La frase original es “El campo es santo, la ciudad no tanto”. Y proviene de Fray Ramón Rojas – más conocido como el Padre de Guatemala – quien allá por el año 1830 hizo brotar agua en el desierto de Ica, en un lugar conocido como Pozo Santo. Para muchos iqueños, el fraile guatemalteco es un santo de facto. “Un santo buscador de hombres en su existencia, en su vida sencilla, y su trato cotidiano”. (Ver “Vida y Prodigios de Fray Ramón Rojas” escrito por Alberto Benavides Ganoza)
A lo que quiero llegar es que el Estado peruano no es – ni remotamente – tan santo como debiera. Los ciudadanos no nos sentimos adecuadamente servidos por él. La política – o, mejor dicho, la politiquería – lo ha malogrado todo. El hecho es que el Estado ha devenido en un ente inoperante, maltratador, sobredimensionado, engorroso, indolente, despilfarrador, parasitario, y – sobre todo – corrupto. Incluso, chantajista. Y encima, abusivo y mandón.
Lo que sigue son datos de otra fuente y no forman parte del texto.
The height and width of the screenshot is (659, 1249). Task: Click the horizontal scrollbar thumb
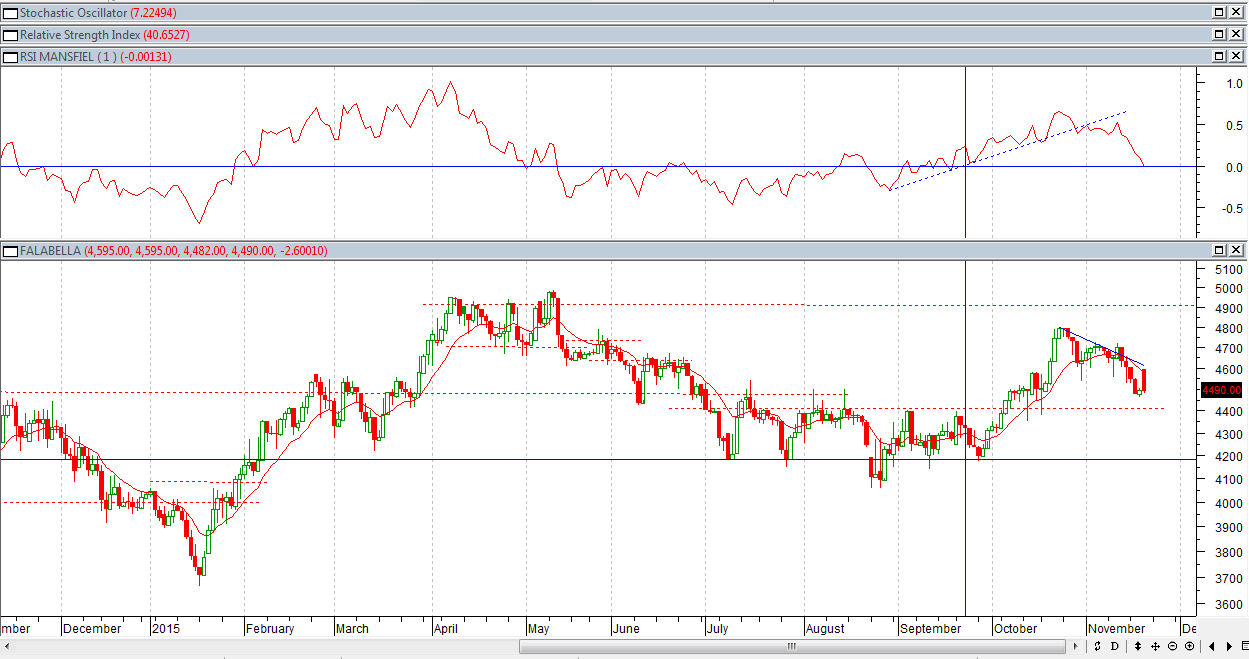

La coima y el clientelismo político son sus principales atributos. Ciertamente, hay servidores públicos honestos, eficientes, y muy serviciales. Pero – lamentablemente – hay muchos malandrines también… en todas las instituciones públicas, y a todo nivel.
La pregunta es… pasada la pandemia ¿vamos a seguir con el Estado, tal cual? ¡De ninguna manera! Lo estamos viendo en estos días de emergencia. La precariedad de los hospitales públicos. Las compras de mascarillas y equipos de pésima calidad… y recontra sobrevalorados. Alcaldes y autoridades regionales apropiándose ayuda humanitaria. Calles inmundas. Sin agua… ni para lavarnos las manos. ¿Y qué decir de la corrupción en el Poder Judicial? La verdad, la verdad… el Estado no sirve.
Bueno pues, así como la pandemia está propiciando un cambio radical de usos y costumbres en la ciudadanía y en el sector empresarial, lo mismo debe ocurrir en el Estado. Claro que los cambios en el Estado debieron ocurrir hace tiempo… mucho antes de la pandemia. Pero no discutamos eso. Traguémonos el sapo. Y discutamos – más bien – el cómo y quién debe cambiar al Estado. Más vale tarde que nunca.
El Estado tiene que concentrarse – prioritariamente – en mejorar los servicios de agua, salud, educación, y seguridad. ¡Y punto! El único gran objetivo debe ser la vida – y el bienestar – de las personas y la naturaleza. Eso implicaría aumentar significativamente los presupuestos de los cuatro servicios antes mencionados. Entonces ¿de dónde pecata mea? Pues de la reducción de muchos programas e instituciones públicas innecesarias y redundantes, que no sirven para nada… y que cuestan un montón de plata.
El clientelismo político debe terminar. La meritocracia y la carrera pública deben establecerse como normas sagradas en el aparato estatal. Para ello hay que replicar el modelo de autonomía y profesionalismo del Banco Central de Reserva (BCR) en los demás servicios básicos. Hay que acabar con las prerrogativas ministeriales, regionales y municipales de cambiar funcionarios públicos según sus filiaciones partidarias, familiares o amicales.
Hay que ir – firmes y directos – a la transformación digital del Estado. Cero papeles. Cero colas. Cero coimas. Compras y contrataciones, permisos y licencias, certificados, títulos de propiedad… todo debe digitalizarse.
Ahora bien. Dado que el Estado no se va a cambiar a sí mismo ¿quién debería cambiarlo? En mi opinión, el cambio lo tendríamos que forzar desde la ciudadanía. No queda otra. Desde la ciudadanía tenemos que evaluar con objetividad los servicios del Estado, y desenmascarar a los corruptos e indolentes. La prensa tendría que jugar un rol preponderante en esta materia. Y así por el estilo.
En fin. Estas son ideas – solo ideas – para que el Estado sea tan santo como el campo. Veremos – con el tiempo – cómo nos va.